The issue of nobility and the importance of oaths are themes that Jaime's monologue develops, and that echo throughout the episode. The scene isn't entirely about Jaime, however; it is also about Brienne, specifically about seeing her begin to accept that power and femininity are not mutually exclusive. Gwendoline Christie put it best in an interview with EW.com:
The moment of nudity is an act of defiance from Brienne. In that moment she realizes the power of her womanhood without the armor, without the fighting, without killing anyone [...] She overcomes her own issues about her own femininity and vulnerably and gender and in that moment finds the power of not only what it means to be a woman, but who she is as a woman.It's interesting to read Brienne's story in "Kissed By Fire" as it contrasts with Cersei's. In many ways, Brienne is everything Cersei wants to be; she has broken out of the expected female role and has succeeded at establishing a place for herself on the battlefield, that most male-dominated of spheres. Cersei embellishes her gowns with armor, but Brienne is equipped with the real thing. (It should be noted that Ygritte has a similar role, but it appears that wilding society is fairly egalitarian, which makes her less of an anomaly than Brienne.)
The limits of Cersei's power have never been as apparent as they are in this episode. She begins the hour enlisting Littlefinger in her scheme to out-maneuver the Tyrells. Notably, she's wearing one of her armored dresses; this is Cersei's war, and she's dressed for the occasion. By the end of the episode, though, the ambitious Queen Regent is reduced to, in her words, nothing more than a "brood mare," forced by her father to marry Ser Loras as a way to secure the allegiance of the Reach. In the end, Cersei is just as much a pawn as Sansa Stark, who will be engaged to Tyrion to ensure that the Lannisters retain the "key to the North." Her final, plaintive plea, "Father, don't make me do it again, please," is like a punch to the gut; this powerful, ambitious, manipulative woman is seen by Tywin as a bargaining chip, useful only because of her fertility. At this moment, it's possible to understand the forces that twisted Cersei into the bitter, scheming woman she has become. Westeros is not a friendly place for strong, powerful women.

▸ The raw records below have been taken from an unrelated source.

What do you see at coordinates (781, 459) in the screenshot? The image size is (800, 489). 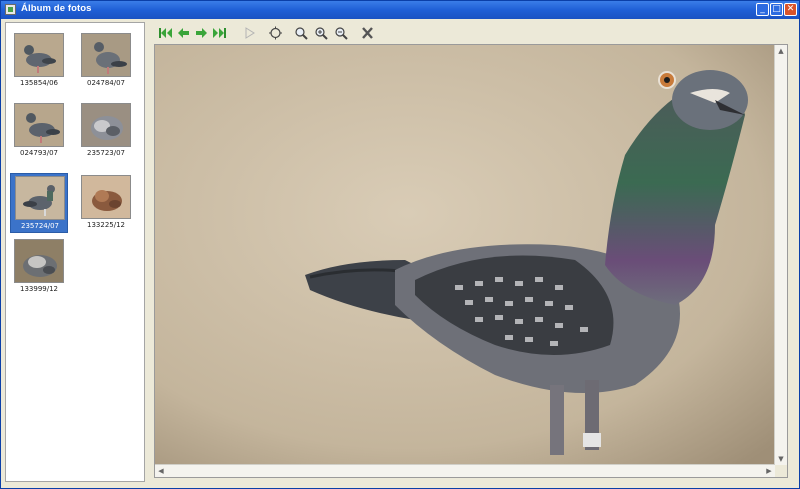 I see `scroll-down-icon: ▼` at bounding box center [781, 459].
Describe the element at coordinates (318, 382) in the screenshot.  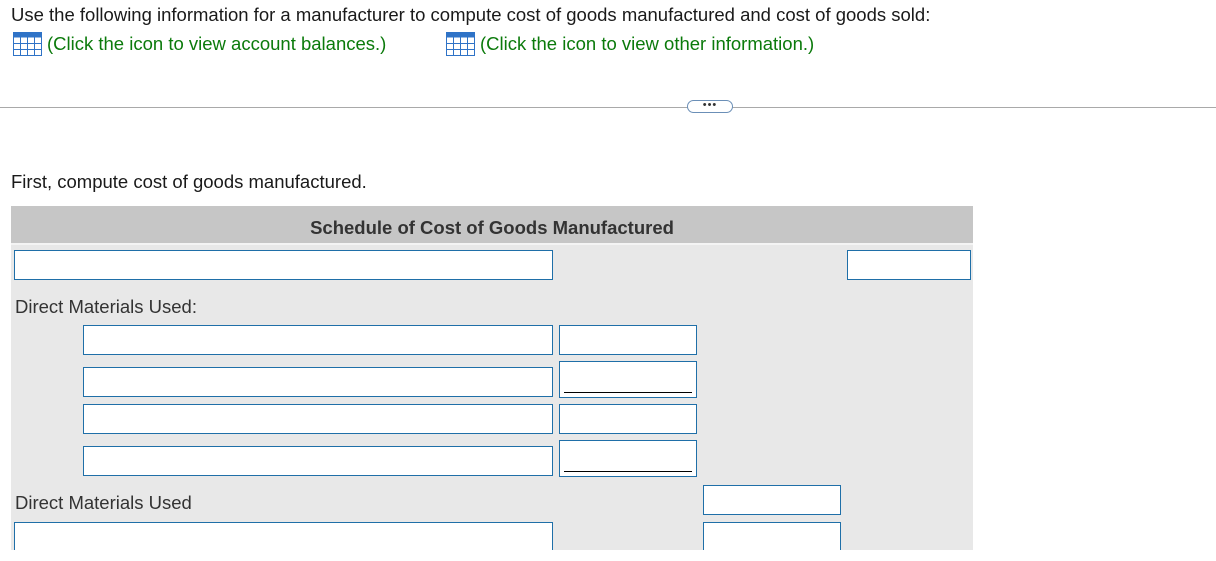
I see `direct-materials-row-2-label-input` at that location.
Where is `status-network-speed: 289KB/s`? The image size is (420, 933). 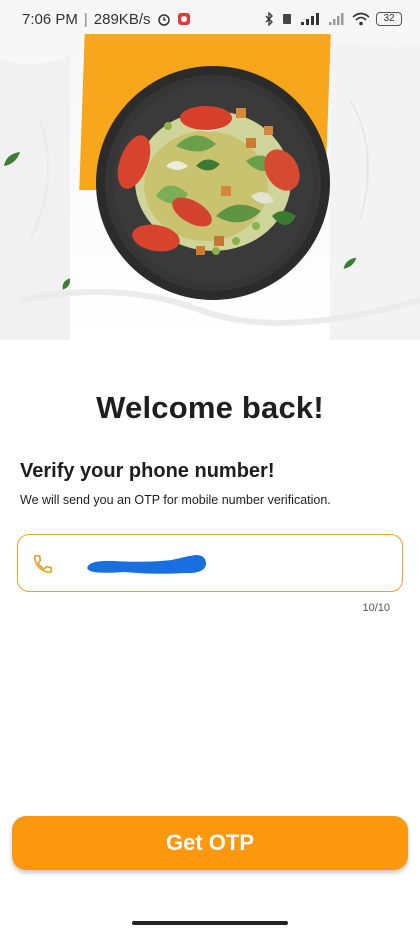 status-network-speed: 289KB/s is located at coordinates (122, 19).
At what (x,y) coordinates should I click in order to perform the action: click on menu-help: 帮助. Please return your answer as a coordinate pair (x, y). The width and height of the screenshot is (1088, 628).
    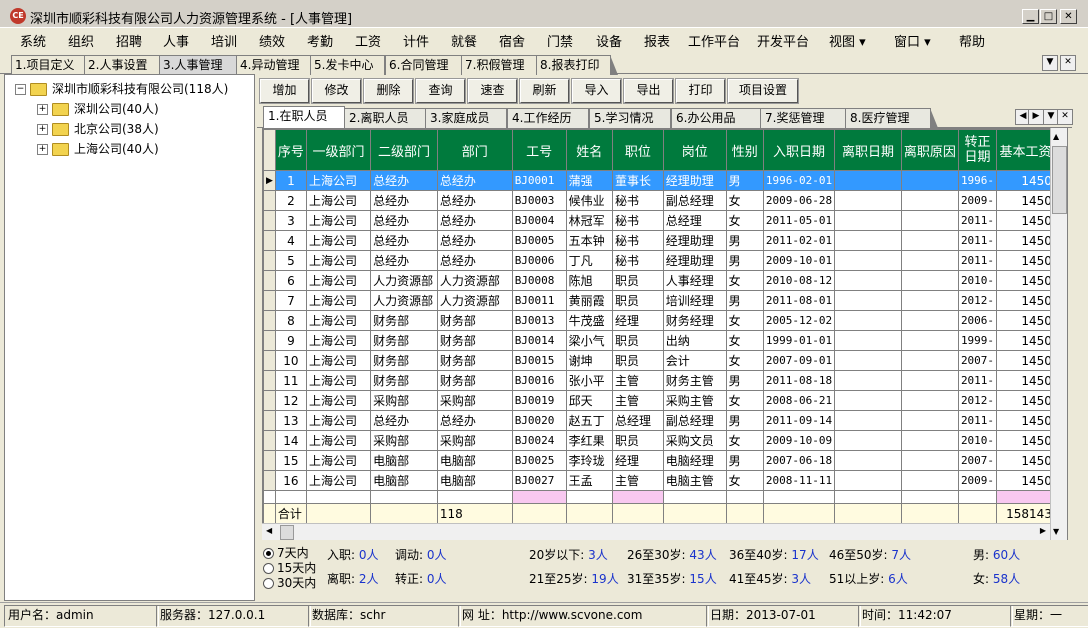
    Looking at the image, I should click on (972, 40).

If anyone can really challenge the extremely patriarchal status quo, however, it's Daenerys. Everyone's favorite Targaryen is tough, intelligent, compassionate and perfectly capable of sticking to her own moral code. Unlike so many of the characters featured in "Kissed By Fire," she's bound by no oaths or allegiances but her own. She's not circumscribed by her gender - the 8,000 soldiers at her back, not to mention her dragons, have taken care of that. And while Barristan Selmy worries about the effects wading through the muck of Westerosi politics might have on her ideals, the conviction with which she frees the Unsullied suggests that she's not so easily corrupted. If there's anyone on the show who can transcend the limitations faced by women, by the powerless, and by the unshakably honorable, it's Daenerys.